Bitfinex representative
The details of the transaction can be seen on Etherscan where block 13307440 had a transaction fee of over $22 million for a $100,000 deposit transaction.
All You Need To Do Is Ask
While working on discovering the cause, the DeversiFi team said it reached out to Binance. The miner’s address continually routes funds to the centralised exchange; this is generally done to sell mined ETH.
Binance agreed to give the miner DeversiFi’s contact information, and the miner agreed to return the funds “after a few emails back and forth”. DeversiFi pushed for the miner to keep 50 ETH as a reward.
This was a show of crypto community spirit, given that because of the nature of the blockchain the miner could have kept the funds, and it’s unlikely any legal proceedings could have compelled him to return them.
While the mining pool that received the gas fee is anonymous, it is currently ranked ninth among the largest Ethereum miners and is responsible for roughly 3.1 percent of the network’s hash rate, according to Etherscan.
What Caused the Problem?
In a postmortem blog post on September 28, DeversiFi said that the exceedingly high gas fee was due to an error caused by a calculation mess-up in how the EthereumJS library processes decimals.

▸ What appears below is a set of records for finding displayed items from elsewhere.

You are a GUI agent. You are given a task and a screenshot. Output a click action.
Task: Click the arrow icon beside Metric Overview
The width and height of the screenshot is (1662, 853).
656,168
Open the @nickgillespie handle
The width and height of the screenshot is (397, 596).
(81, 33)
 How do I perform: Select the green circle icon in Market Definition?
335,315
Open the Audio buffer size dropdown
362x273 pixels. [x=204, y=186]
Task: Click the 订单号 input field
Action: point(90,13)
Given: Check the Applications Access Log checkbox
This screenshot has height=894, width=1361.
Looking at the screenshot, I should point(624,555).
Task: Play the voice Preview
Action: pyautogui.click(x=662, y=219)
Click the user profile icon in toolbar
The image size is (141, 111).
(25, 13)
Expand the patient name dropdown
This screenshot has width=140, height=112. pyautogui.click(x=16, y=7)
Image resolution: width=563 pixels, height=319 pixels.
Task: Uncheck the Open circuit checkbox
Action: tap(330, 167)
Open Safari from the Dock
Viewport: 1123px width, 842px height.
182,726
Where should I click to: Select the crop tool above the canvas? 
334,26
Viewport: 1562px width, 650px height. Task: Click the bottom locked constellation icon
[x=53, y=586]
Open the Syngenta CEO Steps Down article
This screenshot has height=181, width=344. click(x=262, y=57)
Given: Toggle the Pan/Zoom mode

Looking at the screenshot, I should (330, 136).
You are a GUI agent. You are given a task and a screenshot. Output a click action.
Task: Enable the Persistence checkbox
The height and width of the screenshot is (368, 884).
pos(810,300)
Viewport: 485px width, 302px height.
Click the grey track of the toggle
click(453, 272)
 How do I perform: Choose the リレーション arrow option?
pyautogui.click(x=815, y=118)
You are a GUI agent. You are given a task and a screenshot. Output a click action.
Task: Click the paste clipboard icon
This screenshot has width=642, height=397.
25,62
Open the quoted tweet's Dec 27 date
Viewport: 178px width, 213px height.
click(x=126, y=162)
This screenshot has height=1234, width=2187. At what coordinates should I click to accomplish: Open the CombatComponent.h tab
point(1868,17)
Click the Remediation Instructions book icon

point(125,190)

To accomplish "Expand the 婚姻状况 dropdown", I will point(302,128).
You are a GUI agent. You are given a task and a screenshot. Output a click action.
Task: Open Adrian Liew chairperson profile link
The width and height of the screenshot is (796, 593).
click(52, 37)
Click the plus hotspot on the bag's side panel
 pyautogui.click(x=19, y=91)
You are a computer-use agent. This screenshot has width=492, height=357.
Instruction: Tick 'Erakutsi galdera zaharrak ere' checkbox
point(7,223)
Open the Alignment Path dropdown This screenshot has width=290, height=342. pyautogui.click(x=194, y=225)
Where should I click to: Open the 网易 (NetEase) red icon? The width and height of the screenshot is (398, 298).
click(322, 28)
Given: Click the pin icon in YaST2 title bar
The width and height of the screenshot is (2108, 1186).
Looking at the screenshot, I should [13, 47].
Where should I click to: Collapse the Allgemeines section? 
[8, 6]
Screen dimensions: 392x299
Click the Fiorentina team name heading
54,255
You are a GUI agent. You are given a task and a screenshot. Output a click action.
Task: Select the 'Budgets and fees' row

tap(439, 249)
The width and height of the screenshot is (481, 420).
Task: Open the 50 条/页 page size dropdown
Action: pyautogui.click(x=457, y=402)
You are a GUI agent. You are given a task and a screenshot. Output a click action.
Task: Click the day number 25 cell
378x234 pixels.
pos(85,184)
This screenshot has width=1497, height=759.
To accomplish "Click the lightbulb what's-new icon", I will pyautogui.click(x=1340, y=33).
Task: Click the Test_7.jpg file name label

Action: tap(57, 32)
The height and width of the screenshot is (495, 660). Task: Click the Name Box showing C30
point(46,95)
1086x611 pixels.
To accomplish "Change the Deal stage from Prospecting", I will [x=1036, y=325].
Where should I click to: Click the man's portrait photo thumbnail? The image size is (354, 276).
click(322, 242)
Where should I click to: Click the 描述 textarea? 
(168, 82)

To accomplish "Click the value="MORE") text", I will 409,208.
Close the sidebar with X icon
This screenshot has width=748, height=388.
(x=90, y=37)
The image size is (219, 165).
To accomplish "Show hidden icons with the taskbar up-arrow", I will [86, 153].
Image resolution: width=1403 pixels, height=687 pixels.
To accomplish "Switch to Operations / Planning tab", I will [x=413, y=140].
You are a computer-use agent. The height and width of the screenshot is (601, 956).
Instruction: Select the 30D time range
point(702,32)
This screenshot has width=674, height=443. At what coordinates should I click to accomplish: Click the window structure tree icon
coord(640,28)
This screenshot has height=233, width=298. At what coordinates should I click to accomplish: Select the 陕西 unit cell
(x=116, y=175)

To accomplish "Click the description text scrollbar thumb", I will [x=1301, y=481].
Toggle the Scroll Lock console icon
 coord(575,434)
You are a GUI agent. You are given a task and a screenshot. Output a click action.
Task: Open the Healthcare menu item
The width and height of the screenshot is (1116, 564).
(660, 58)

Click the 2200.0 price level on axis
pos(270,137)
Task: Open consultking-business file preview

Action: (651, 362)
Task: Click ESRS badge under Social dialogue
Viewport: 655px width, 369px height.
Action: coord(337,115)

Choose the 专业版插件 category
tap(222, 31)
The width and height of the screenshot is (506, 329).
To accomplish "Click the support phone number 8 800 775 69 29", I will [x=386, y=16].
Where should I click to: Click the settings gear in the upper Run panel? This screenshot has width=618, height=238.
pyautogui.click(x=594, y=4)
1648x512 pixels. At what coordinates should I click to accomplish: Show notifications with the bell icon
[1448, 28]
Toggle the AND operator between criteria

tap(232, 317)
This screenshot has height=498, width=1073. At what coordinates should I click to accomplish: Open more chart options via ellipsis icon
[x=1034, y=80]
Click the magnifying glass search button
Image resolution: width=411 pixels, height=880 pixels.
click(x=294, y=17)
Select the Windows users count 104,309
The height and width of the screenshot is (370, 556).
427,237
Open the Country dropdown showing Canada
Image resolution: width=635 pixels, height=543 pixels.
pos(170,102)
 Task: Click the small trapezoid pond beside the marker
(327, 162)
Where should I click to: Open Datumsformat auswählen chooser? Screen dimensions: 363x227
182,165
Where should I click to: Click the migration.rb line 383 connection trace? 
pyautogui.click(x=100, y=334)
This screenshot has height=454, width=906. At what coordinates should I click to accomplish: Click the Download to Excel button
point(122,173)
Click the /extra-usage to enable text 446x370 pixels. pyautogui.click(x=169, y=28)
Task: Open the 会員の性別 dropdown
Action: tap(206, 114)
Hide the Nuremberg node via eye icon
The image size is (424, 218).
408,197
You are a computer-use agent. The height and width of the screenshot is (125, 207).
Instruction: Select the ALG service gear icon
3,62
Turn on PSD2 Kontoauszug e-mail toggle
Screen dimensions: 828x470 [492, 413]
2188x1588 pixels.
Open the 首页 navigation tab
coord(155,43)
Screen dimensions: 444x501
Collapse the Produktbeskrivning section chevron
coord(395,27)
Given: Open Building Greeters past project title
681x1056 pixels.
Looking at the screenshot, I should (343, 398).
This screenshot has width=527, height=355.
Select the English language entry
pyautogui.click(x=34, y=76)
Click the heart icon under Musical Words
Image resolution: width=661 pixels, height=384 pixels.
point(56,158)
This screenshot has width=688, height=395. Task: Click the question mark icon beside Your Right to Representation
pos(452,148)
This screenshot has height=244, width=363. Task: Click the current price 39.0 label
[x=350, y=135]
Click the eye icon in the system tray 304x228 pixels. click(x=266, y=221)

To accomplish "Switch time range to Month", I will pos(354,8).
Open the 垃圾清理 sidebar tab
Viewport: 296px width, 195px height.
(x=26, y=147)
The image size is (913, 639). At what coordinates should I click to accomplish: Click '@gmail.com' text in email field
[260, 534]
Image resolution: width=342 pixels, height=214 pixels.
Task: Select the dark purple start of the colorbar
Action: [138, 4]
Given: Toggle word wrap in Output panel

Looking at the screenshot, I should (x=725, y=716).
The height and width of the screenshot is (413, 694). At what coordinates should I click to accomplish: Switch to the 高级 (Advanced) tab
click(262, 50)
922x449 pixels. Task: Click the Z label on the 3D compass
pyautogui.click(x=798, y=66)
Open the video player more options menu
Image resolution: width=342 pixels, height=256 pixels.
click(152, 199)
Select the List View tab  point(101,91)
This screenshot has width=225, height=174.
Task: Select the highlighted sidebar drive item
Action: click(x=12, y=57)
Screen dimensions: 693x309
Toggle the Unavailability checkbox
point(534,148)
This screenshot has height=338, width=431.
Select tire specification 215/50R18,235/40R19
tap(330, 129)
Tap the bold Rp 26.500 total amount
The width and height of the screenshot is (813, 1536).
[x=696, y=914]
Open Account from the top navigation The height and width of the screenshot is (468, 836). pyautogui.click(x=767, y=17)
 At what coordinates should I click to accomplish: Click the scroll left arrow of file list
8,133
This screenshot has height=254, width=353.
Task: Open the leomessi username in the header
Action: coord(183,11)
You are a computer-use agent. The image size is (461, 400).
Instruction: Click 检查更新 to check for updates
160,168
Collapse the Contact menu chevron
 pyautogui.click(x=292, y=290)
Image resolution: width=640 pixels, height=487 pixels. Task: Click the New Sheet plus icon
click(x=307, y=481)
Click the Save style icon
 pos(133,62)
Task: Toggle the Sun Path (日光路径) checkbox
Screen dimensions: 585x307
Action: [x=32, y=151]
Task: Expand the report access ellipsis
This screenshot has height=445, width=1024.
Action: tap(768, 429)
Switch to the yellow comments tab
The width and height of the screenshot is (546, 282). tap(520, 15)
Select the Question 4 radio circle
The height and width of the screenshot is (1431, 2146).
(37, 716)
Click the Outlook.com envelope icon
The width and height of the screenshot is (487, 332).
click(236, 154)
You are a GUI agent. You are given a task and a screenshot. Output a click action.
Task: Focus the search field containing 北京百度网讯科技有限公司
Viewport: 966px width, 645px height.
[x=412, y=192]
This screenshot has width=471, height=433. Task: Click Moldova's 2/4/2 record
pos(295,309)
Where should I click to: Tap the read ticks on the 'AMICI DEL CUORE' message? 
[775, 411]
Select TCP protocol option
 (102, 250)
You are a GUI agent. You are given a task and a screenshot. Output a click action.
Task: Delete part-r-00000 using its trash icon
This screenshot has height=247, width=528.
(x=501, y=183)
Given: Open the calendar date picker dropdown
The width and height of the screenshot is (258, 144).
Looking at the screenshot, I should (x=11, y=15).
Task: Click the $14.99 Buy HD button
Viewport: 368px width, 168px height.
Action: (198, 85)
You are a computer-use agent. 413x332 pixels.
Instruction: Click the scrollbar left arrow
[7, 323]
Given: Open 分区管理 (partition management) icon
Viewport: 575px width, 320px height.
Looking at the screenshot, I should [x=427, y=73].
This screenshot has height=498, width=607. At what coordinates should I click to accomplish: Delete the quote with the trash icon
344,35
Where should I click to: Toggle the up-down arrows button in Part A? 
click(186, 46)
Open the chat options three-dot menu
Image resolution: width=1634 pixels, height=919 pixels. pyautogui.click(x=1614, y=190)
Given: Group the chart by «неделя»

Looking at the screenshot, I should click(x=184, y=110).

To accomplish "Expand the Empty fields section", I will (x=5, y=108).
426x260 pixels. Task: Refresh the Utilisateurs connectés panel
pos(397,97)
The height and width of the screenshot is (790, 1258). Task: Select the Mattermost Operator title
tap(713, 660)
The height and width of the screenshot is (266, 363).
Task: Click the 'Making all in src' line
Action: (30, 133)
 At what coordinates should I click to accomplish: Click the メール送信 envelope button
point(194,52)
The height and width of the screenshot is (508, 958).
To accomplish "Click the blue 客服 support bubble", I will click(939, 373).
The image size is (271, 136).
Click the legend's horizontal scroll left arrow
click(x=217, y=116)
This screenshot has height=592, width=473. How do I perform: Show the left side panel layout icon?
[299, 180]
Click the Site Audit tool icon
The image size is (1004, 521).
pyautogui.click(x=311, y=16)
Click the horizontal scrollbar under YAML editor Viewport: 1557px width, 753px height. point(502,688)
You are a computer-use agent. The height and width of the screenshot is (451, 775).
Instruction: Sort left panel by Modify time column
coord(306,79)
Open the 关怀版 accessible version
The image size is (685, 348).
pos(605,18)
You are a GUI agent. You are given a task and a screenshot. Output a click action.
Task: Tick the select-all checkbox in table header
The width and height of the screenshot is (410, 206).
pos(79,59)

The team also said it worked with hardware wallet provider Ledger on a bug patch, and that the bug could only apply to large wallets such as theirs.
The team also wrote that DeversiFi has implemented “additional safety and sanity checks to ensure gas fees associated with transactions could not exceed unrealistic thresholds”. The new checks aim to “protect against user error, extreme network fee spikes” to serve as “an additional layer of protection against any future coding error”.
No customer funds on DeversiFi are at risk and this is an internal issue for DeversiFi to resolve, and operations are running as usual.